** Extracted records follows **
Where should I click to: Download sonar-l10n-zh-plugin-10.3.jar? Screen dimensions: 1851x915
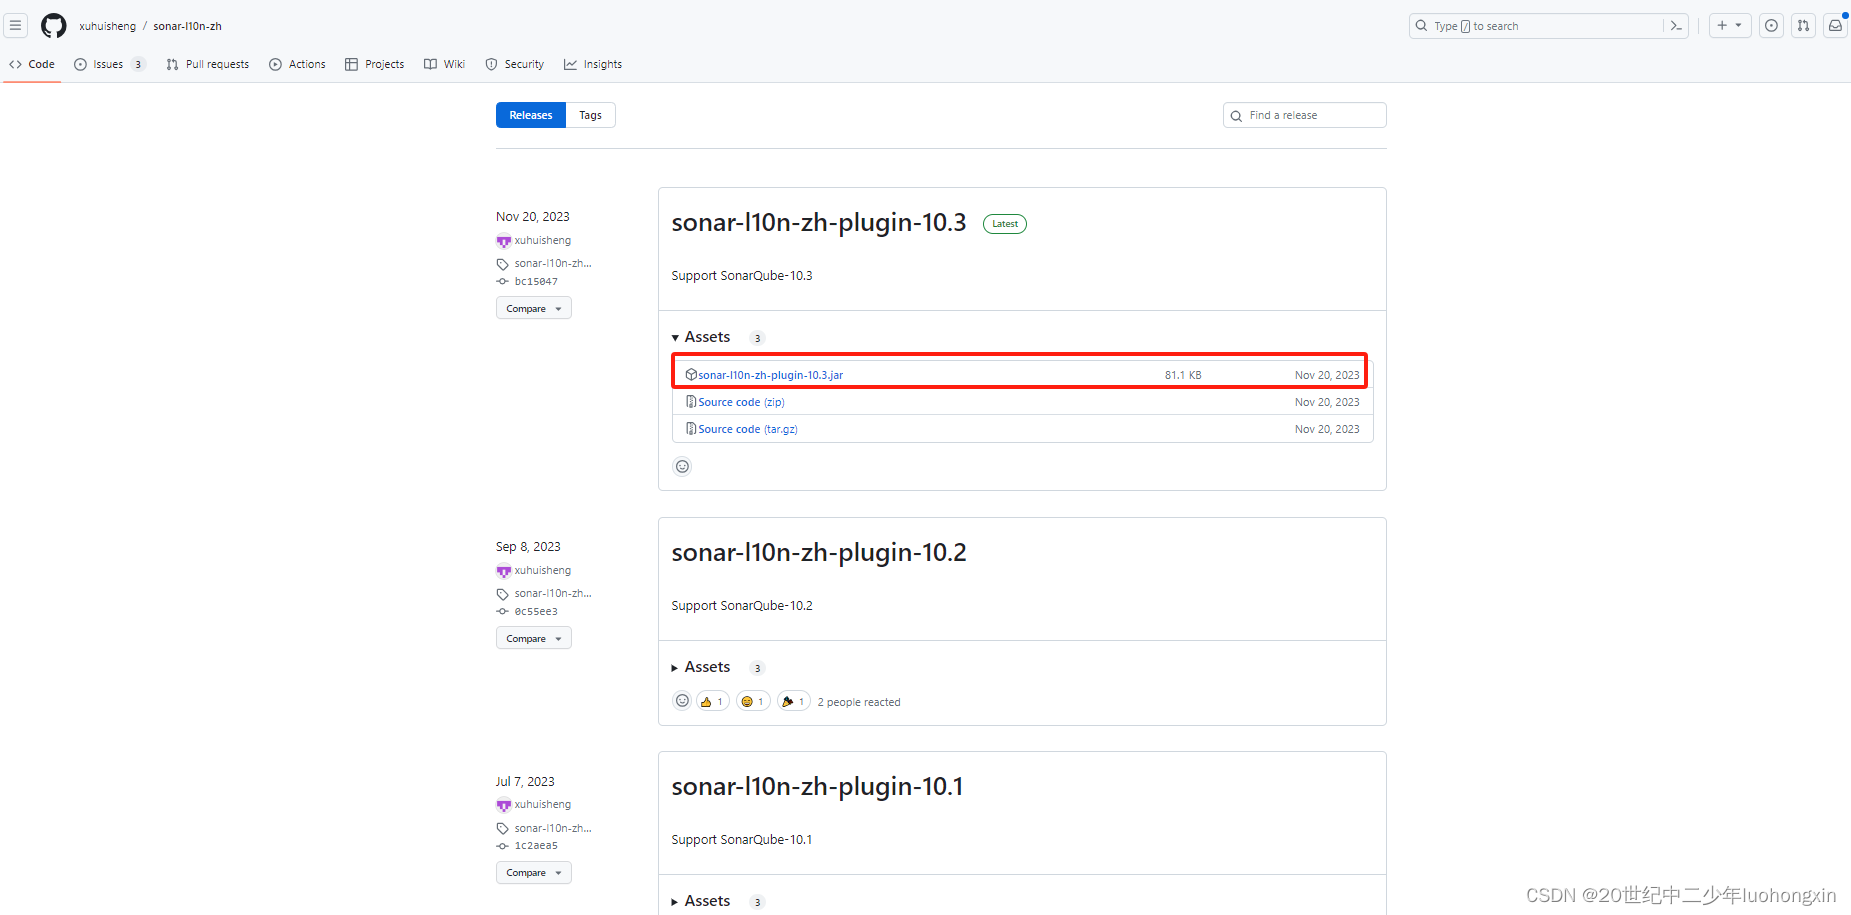coord(770,374)

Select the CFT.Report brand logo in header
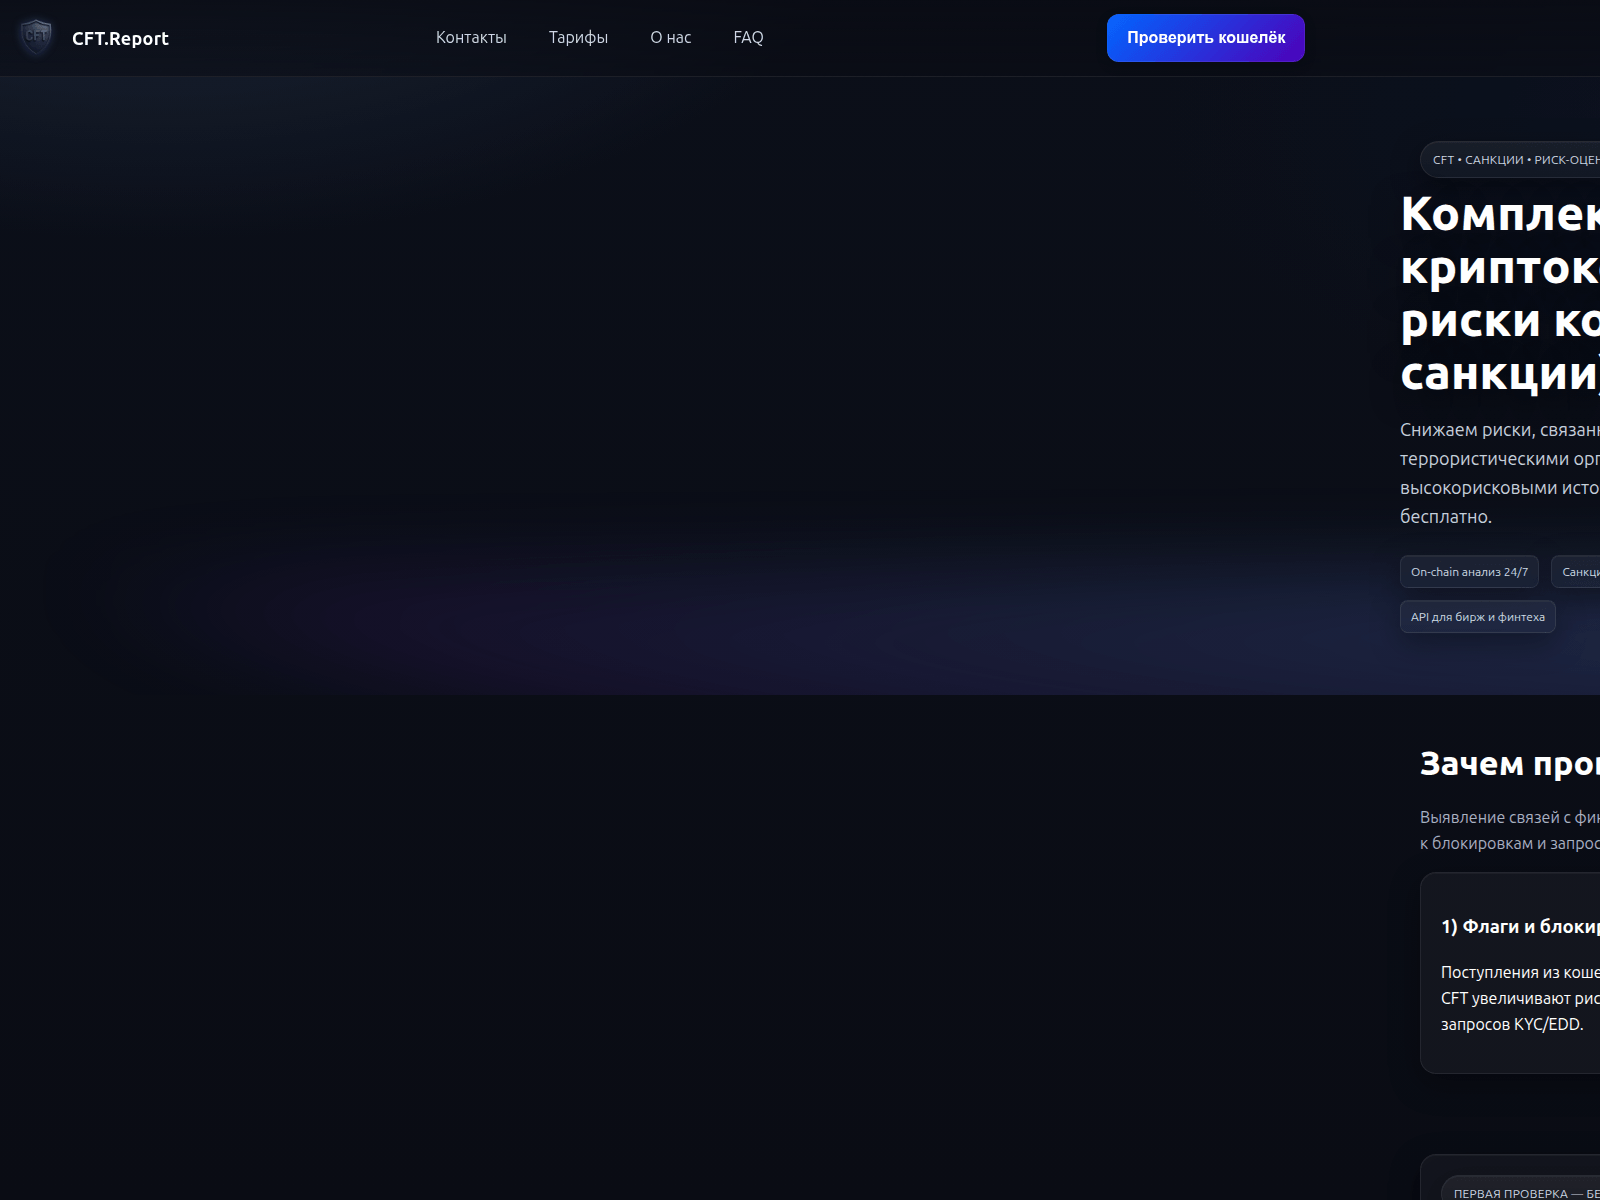pos(120,38)
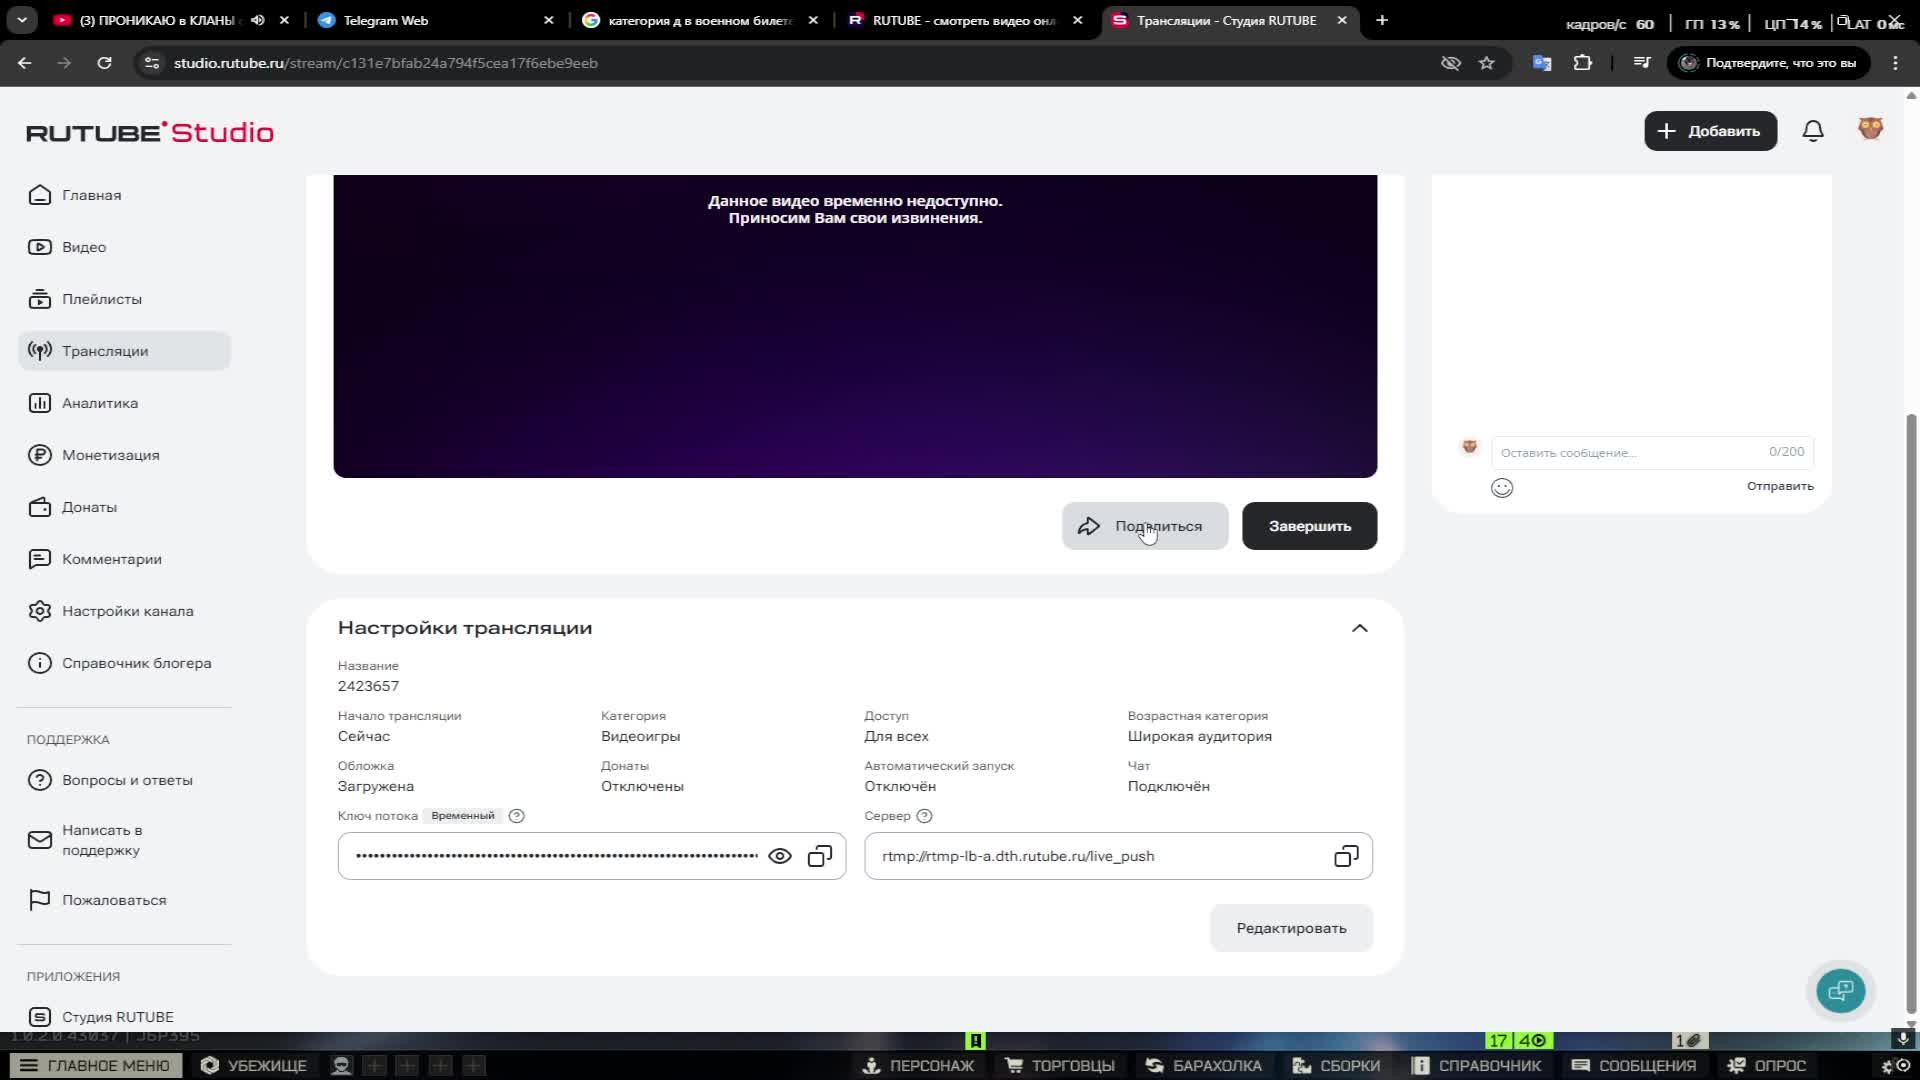Click the Завершить button
1920x1080 pixels.
[x=1309, y=526]
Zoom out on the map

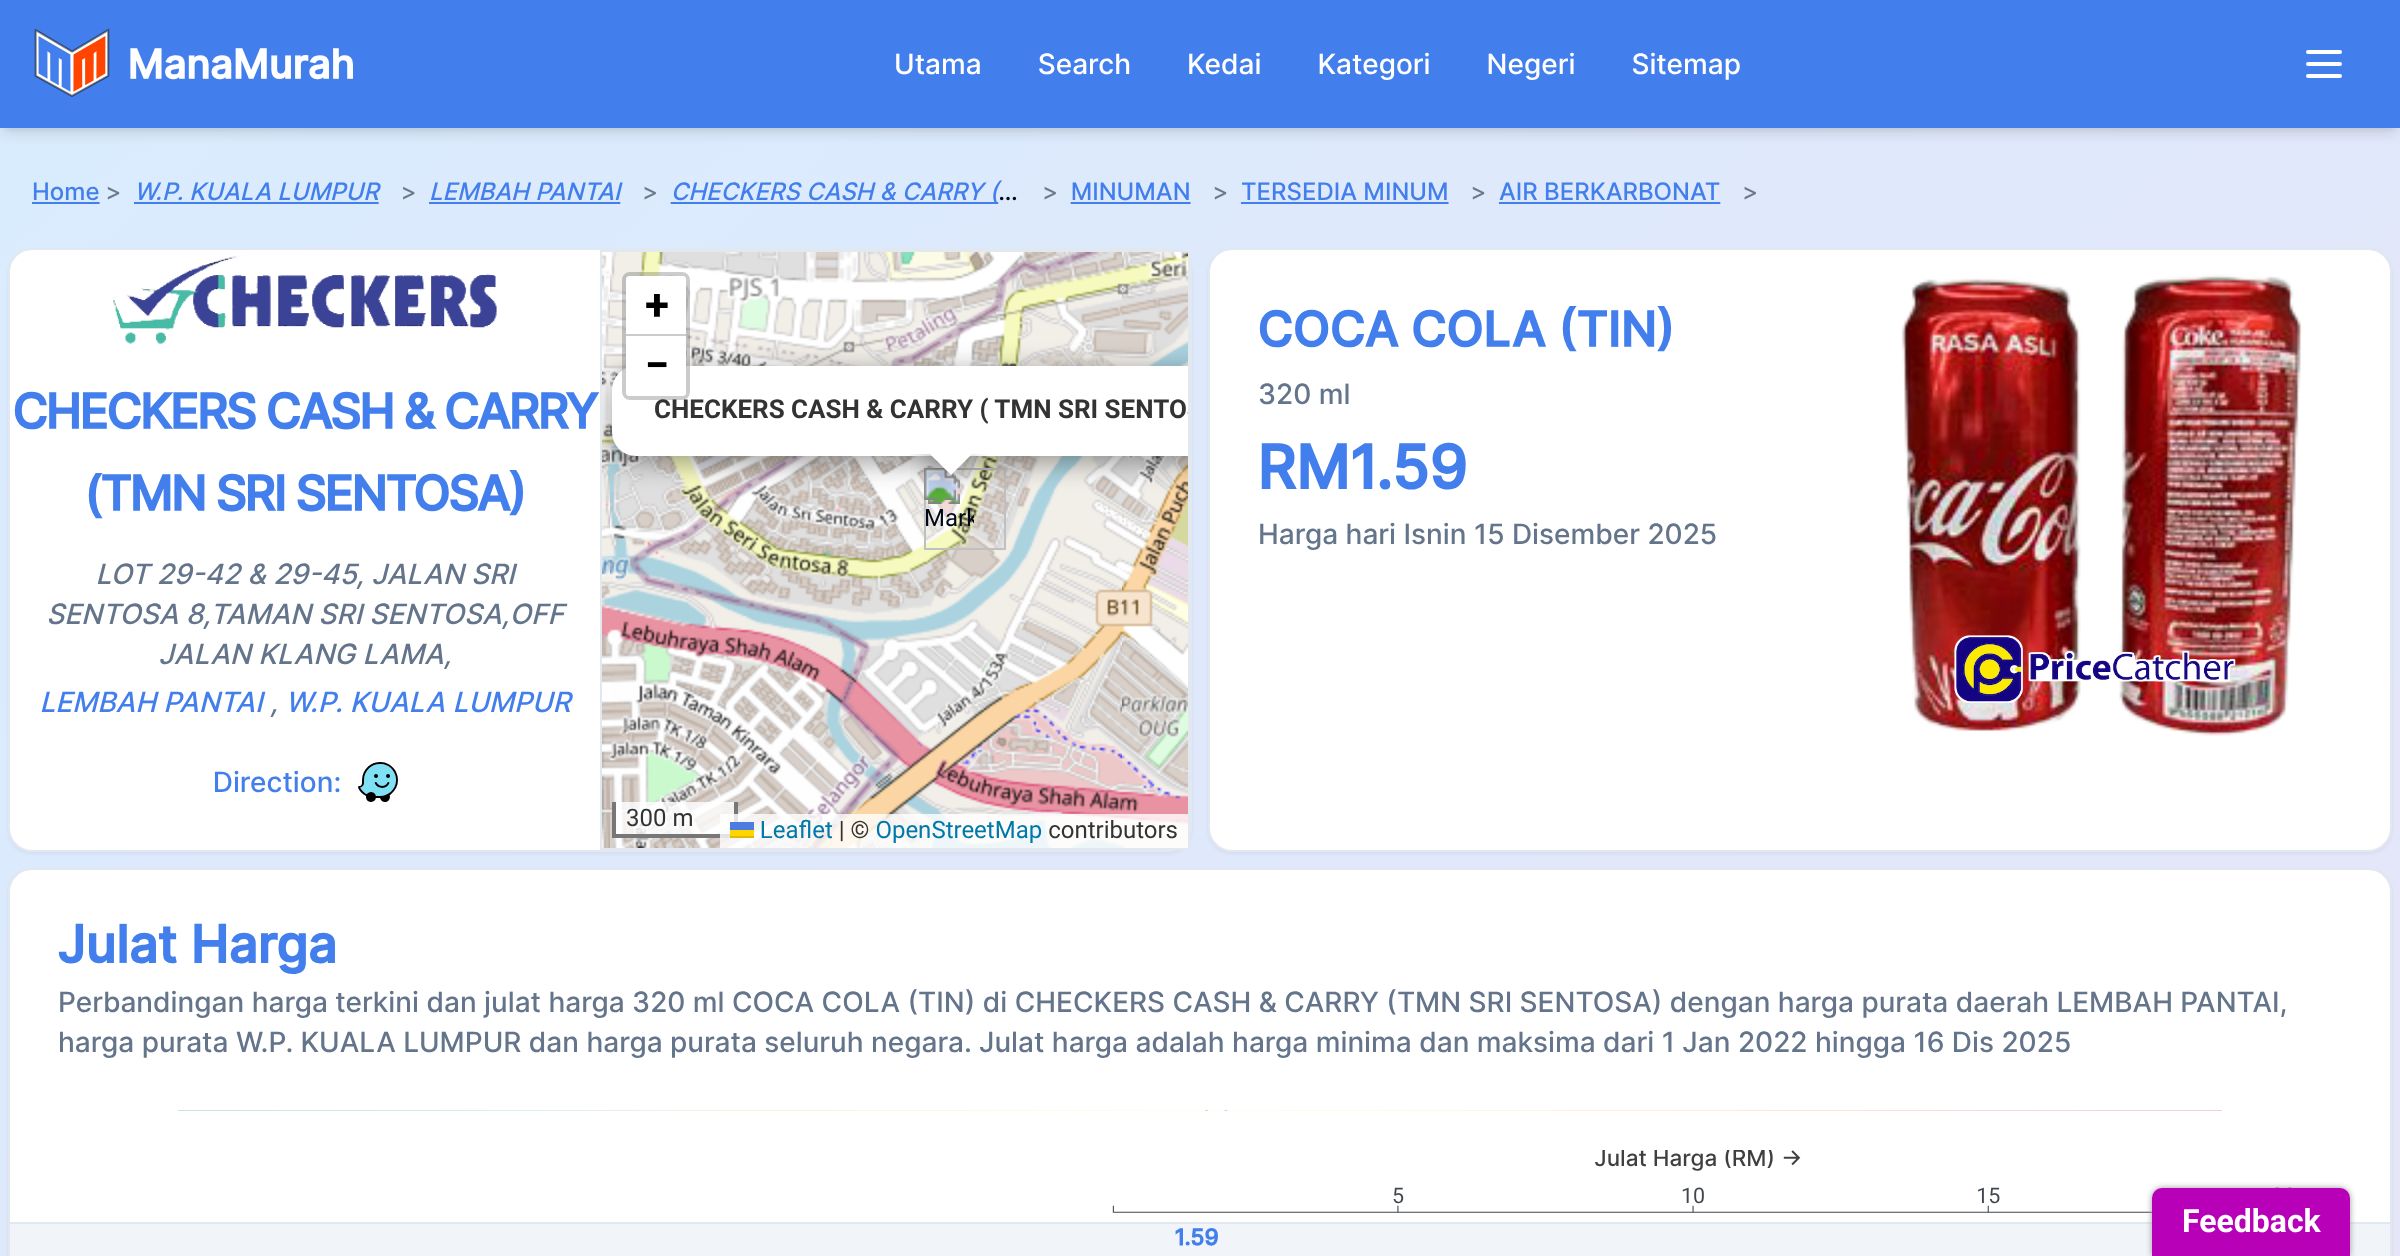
** End of Extracted records **
## Exercise directions
Would you restate the records above word for word and exclude the pictures?

## Reply to the exercise
Where should I click to: Download sonar-l10n-zh-plugin-10.3.jar? Screen dimensions: 1851x915
coord(770,374)

Select the CFT.Report brand logo in header
pos(120,38)
Click the Завершить button
1920x1080 pixels.
[x=1309, y=526]
Zoom out on the map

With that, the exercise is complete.